Les présents Actes ne peuvent rendre compte de toute la richesse des discussions informelles tenues pendant ce colloque, que ce soit en plénière, en petits ateliers ou en aparté pendant les repas pris en commun et au cours des pauses. Espérons que ce manque soit un incitatif aux lecteurs qui n’y étaient pas à se joindre aux prochains colloques du Programme. En attendant, vous trouverez dans les présents Actes la reproduction de tous les textes des conférences livrées de vive voix au 4e colloque. En plus, nous vous y présentons les textes qu’ont rédigés gracieusement à partir de leurs notes et à notre demande les deux étudiants et l’étudiante membres de la Table ronde tenue sur leur expérience au Programme. Cette lecture sera pour tous l’occasion d’approfondir sinon de découvrir un champ de recherche et de connaissances tout à fait novateur.

Avant d’y venir, voici d’abord un bref survol des grandes caractéristiques du programme Sens et Projet de vie. Celui-ci se fonde sur une approche biographique. C’est-à-dire qu’il propose à ses étudiants un parcours qui consiste d’abord à faire un retour sur leur histoire personnelle et sociale. Ce travail d’introspection à travers leur passé et à la recherche de leurs expériences de vie est mené en conjonction avec l’étude de textes philosophiques, sociologiques et psychologiques. La distanciation apportée par ce versant plus théorique du Programme ainsi que par le travail mené en séminaire vise le développement d’une perspective réflexive, autocritique. Chacun, se prenant comme sujet de sa propre étude, est à l’affût du sens donné à sa propre vie : la signification de celle-ci, sa direction et sa matérialité. Cette recherche orientée sur soi doit inéluctablement aborder la dimension sociale importante du soi comme acteur dans le monde. Pour ce faire, chacun est en outre associé à une cohorte stable tout au long du Programme. Grâce à cette modalité tous seront les témoins non seulement du récit et du déploiement de l’unicité de chacun de ses pairs mais aussi de la formation de leur intégration sociale. Par la mise en commun de l’exploration et de l’analyse des dimensions sociales et personnelles qui constituent l’identité de chacun, s’ouvre la porte à l’analyse des valeurs, des acquis de connaissances et des habiletés qui ont pu être à la source des positionnements individuels et parfois communs relativement à la tenue des rôles sociaux de citoyens, de professionnels, de parents ou de proches. Ainsi le mouvement autobiographique qui va vers l’intérieur de la personne et permet une reconsidération de son histoire devient simultanément, par son partage en groupe, une projection de soi dans le monde commun. On y découvre un environnement social dans lequel tous baignent et qui est inévitablement un facteur des représentations communes et des orientations courantes à l’action. D’où le thème de l’événement, la communauté d’apprentissage, qui fait le pont de manière pratique entre l’expérience académique et sa poursuite sous la forme d’un engagement collectif.

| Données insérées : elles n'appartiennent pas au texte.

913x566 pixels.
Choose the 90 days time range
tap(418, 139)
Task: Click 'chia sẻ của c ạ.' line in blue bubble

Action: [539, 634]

Construire ces communautés d’apprentissage peut ainsi être entendu à la fois comme un résultat du Programme et comme une question existentielle posée à ses acteurs, professeurs autant qu’étudiants. Le terme de communauté est, en sociologie classique, associé aux groupes formés par le sang ou par des traditions communes, tels la famille et la parenté, le clan ou l’ethnie. Aujourd’hui on l’associe aussi à des groupes qui se forment à partir d’affinités. Ce peut être le fait de personnes qui se reconnaissent des intérêts communs parce qu’ils vivent sur un même territoire, pratiquent une religion ou d’autres activités significatives qui les rassemblent, ont une histoire en partage ou ont connu des souffrances semblables, etc. La communauté n’est donc pas un regroupement fortuit comme l’est une foule. C’est au contraire un regroupement durable comme l’est la société mais sans qu’on s’y assimile complètement ni toujours à long terme. Suivant la formule canonique de Rousseau, la société est fondée sur un contrat avec des règles et des délimitations formalisées par ses membres, alors que la communauté se présente à elle-même comme un groupe de facto. Ses contours sont flous avec un fonctionnement fondé sur des manières d’être et de faire qui sont intériorisées par ses membres comme si elles allaient de soi ou étaient naturelles. Cela étant, de quel côté se situeraient ces regroupements qui, issus de l’université, prolongent maintenant leurs existences à ses pourtours ? Ce sont des groupes transfuges qui migrent de la sphère sociétale vers celle de la sociabilité. Est-ce que ce déplacement de l’institution à la proto-institution peut être vu comme une régression frileuse ? Est-ce plutôt un recul de ses membres qui prendraient ainsi un élan pour sauter plus en avant ? Ce serait alors une stratégie pour réinventer ou pour régénérer la société. Ou au contraire est-ce un moyen d’y échapper pour se transformer soi-même hors des contraintes institutionnelles ? S’agit-il, plus trivialement, de prolonger le plaisir de la convivialité qu’ils ont expérimentée à l’université ? Tous ces désirs sont légitimes et conciliables. Il importe néanmoins de se réapproprier consciemment ce déplacement plutôt que d’y être poussé sourdement, par inertie ou par des contraintes extérieures que l’on négligerait de reconnaître. De là l’intérêt de penser collectivement ce mode d’appropriation d’un cursus universitaire par ses diplômés.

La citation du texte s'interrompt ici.